Blood-Thinning Effects
Certain compounds naturally present in seaweed can slow blood clotting. Brown seaweed contains a polysaccharide called fucoidan that acts as a mild blood thinner in laboratory studies. Carrageenan, another seaweed-derived compound used widely as a food thickener, has shown similar effects. If you take blood-thinning medications like warfarin, aspirin, or heparin, eating large amounts of seaweed could increase the risk of excess bleeding. Occasional small servings are unlikely to cause issues, but regular heavy consumption on top of these medications is worth discussing with your prescriber.
Gut Health Benefits
On the positive side, seaweed contains several types of fiber that your gut bacteria thrive on. These include alginate (found in brown seaweeds), agar, porphyran, and fucoidan. Your body can’t digest these fibers directly, but the bacteria in your gut can ferment them, producing short-chain fatty acids that support the intestinal lining and help regulate inflammation.
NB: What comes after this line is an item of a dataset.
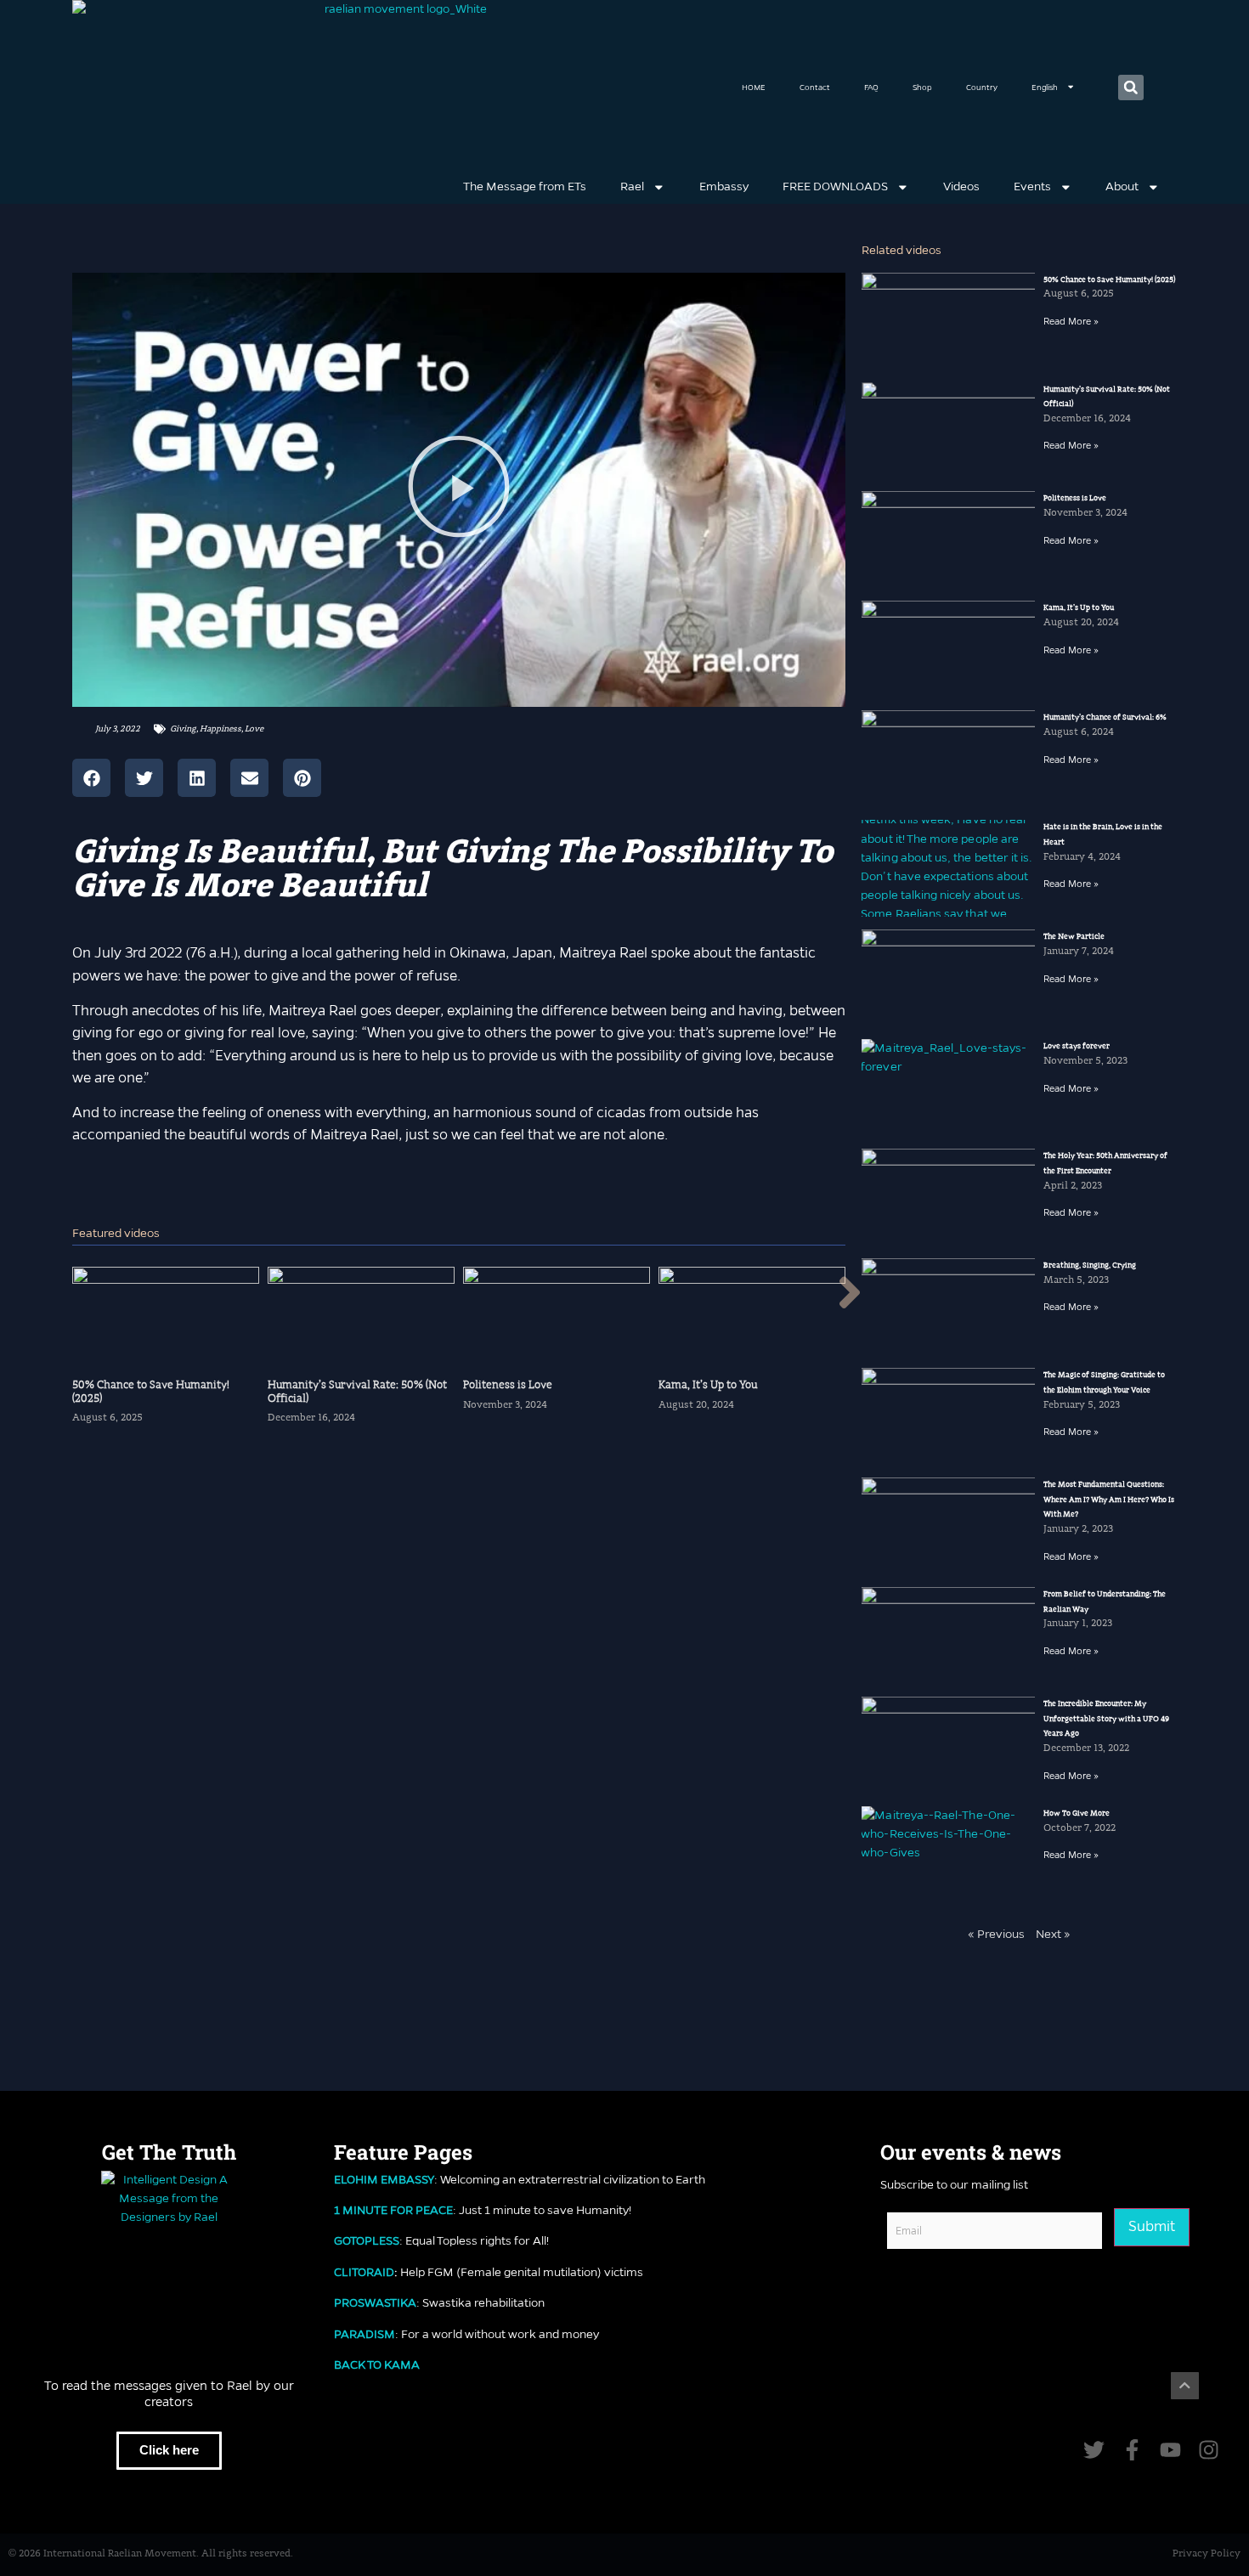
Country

Animal studies show that seaweed-derived fibers increase populations of beneficial gut bacteria like Lactobacillus and Akkermansia while reducing harmful species. They also appear to improve gut barrier function, meaning fewer inflammatory compounds leak from the intestines into the bloodstream. These findings are primarily from animal research, so the magnitude of the effect in humans isn’t fully established, but the prebiotic properties of seaweed fiber are well documented.
How Much Is Safe to Eat
There’s no single official guideline for seaweed intake, but practical limits emerge from the iodine and heavy metal data. A few sheets of nori several times a week, or a seaweed salad a couple times a week, keeps you well within safe territory for both iodine and metal exposure. Kelp and kombu are much more iodine-dense, so if you use them in soups or broths, moderation matters more.
The people most at risk from seaweed are those who take kelp supplements daily, eat seaweed in large quantities every day, have existing thyroid conditions, or take blood-thinning medications. For everyone else, seaweed is a nutrient-rich food with more benefits than drawbacks at reasonable serving sizes. Just skip the hijiki.